### Records supplied
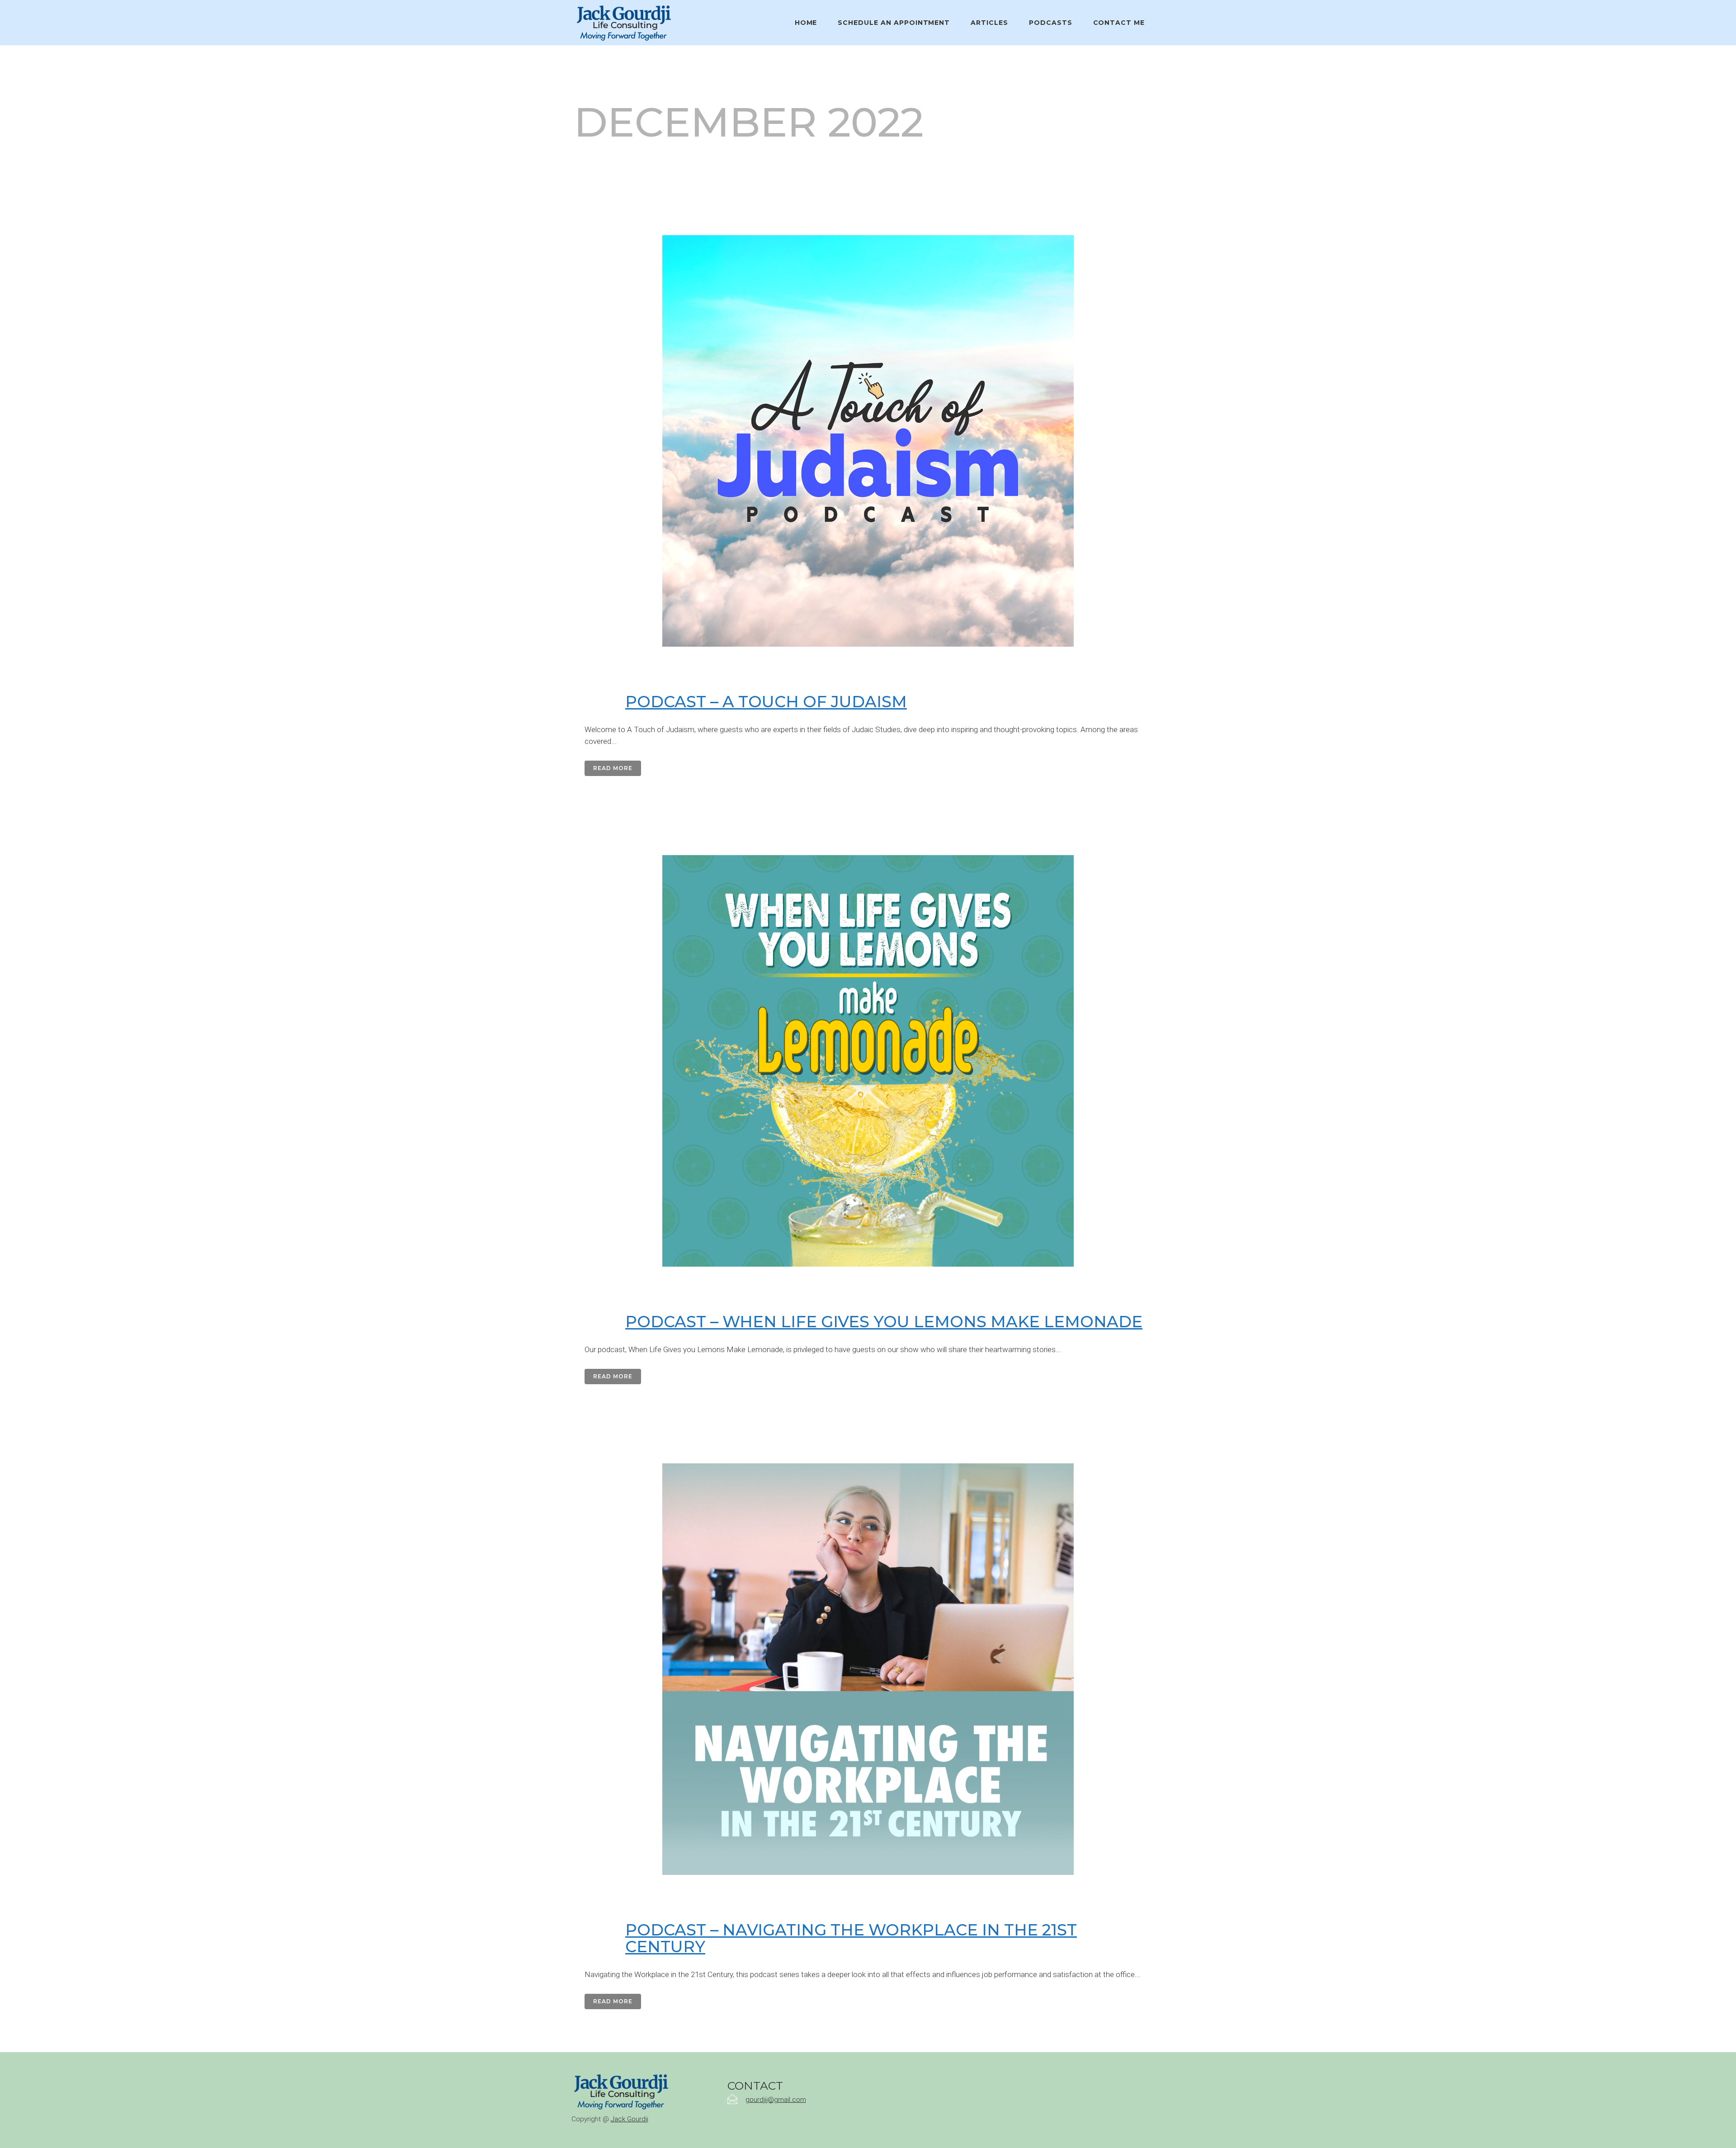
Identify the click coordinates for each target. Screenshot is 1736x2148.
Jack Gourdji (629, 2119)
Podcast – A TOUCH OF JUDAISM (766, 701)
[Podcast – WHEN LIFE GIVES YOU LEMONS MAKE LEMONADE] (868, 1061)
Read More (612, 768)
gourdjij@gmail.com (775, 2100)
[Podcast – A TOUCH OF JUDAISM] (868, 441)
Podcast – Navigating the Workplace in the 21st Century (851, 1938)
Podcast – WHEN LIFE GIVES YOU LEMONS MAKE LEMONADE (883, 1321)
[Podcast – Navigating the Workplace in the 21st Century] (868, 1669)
--
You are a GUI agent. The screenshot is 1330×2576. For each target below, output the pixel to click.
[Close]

### Exercise requirements
Using the data above, reproduce exactly the lines between those holding "gourdjij@gmail.com (775, 2100)" and "[Podcast – Navigating", inclusive, and no others.

### Answer to this task
gourdjij@gmail.com (775, 2100)
[Podcast – A TOUCH OF JUDAISM] (868, 441)
Podcast – Navigating the Workplace in the 21st Century (851, 1938)
Podcast – WHEN LIFE GIVES YOU LEMONS MAKE LEMONADE (883, 1321)
[Podcast – Navigating the Workplace in the 21st Century] (868, 1669)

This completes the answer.